■ Work to complete ■
#1 Sum up the passage on the Retry agent and the study's limitations in two sentences.
#2 From the passage on the Retry agent and the study's limitations, copy word for word the stretch from "Third, the top-performing" through "level of difficulty.".

■ Exercise passage ■

%%

Interestingly, the Retry agent significantly improved performance across all LLMs. As a result, it appears that even the mere knowledge that the agent previously made a mistake improves the agent’s performance while re-answering the question. We hypothesize that this is either the result of the agent being more diligent in its second attempt or choosing the second most likely answer based on its re-answer CoT. Further investigation will be required to answer this question.
4.2 Limitations
First, the LLM agent we created for this experiment only solved a single-step problem. The real value in LLM agents is their ability to solve complex multi-step problems by iteratively choosing actions that lead them toward their goal. As a result, this experiment does not fully demonstrate the potential of self-reflecting LLM agents.
Second, API response errors may have introduced a small amount of error into our results. API errors typically occurred when content-safety filters were triggered by the questions being asked. In most cases, this may have amounted to an error in reporting an agent’s accuracy of less than 1%. However, in the case of the Gemini 1.0 Pro and Mistral Large models, this error could be as high as 2.8%.
Third, the top-performing LLMs scored above 90% accuracy for most exams. As a result, the increase in scores for the top exams was compressed near the upper limit of 100% (i.e., a perfect score). This compression effect makes it difficult to accurately assess the performance increase. As a result, our analysis would benefit from exams with a higher level of difficulty.

%%

■ Data under study ■
%%

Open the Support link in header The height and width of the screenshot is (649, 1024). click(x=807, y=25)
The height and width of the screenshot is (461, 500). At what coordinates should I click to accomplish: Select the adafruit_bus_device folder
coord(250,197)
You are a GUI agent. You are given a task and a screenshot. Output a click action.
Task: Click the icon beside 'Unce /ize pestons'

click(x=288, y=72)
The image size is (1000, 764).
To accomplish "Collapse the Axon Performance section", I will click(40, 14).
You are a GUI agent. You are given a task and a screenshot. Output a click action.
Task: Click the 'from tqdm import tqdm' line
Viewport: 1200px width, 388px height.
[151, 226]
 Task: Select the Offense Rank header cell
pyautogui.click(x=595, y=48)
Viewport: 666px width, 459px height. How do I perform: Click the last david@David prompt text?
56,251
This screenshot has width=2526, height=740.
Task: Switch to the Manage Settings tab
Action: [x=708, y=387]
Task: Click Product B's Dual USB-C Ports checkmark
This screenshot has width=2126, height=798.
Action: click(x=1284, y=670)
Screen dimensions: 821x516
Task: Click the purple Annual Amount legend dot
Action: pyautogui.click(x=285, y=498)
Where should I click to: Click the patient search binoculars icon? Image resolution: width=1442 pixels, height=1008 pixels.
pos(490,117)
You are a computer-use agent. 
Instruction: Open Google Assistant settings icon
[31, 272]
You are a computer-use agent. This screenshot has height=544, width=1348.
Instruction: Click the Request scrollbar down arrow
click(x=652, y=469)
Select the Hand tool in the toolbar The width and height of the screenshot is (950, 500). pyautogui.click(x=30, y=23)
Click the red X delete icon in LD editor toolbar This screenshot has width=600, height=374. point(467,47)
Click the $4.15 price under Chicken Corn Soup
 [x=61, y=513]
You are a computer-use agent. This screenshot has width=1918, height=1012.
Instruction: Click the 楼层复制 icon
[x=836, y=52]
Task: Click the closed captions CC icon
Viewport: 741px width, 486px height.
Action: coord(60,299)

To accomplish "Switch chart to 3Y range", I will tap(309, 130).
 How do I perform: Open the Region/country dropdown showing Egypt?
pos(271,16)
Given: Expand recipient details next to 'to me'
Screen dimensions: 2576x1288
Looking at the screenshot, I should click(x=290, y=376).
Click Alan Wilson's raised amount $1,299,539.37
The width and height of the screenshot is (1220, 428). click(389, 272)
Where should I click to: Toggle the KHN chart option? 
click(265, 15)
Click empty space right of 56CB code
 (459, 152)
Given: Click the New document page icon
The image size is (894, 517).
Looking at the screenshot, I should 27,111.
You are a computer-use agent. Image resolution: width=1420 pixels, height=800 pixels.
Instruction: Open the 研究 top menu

%%

■ Answers by task ■
#1 The Retry agent improved performance across all LLMs, and the authors suggest this may be because the agent is more diligent on its second attempt or picks the second most likely answer. The study's limitations are that the agent solved only a single-step problem, API response errors may have added small errors of up to 2.8%, and top LLMs scored above 90% on most exams, which squeezed score gains near 100%.

#2
Third, the top-performing LLMs scored above 90% accuracy for most exams. As a result, the increase in scores for the top exams was compressed near the upper limit of 100% (i.e., a perfect score). This compression effect makes it difficult to accurately assess the performance increase. As a result, our analysis would benefit from exams with a higher level of difficulty.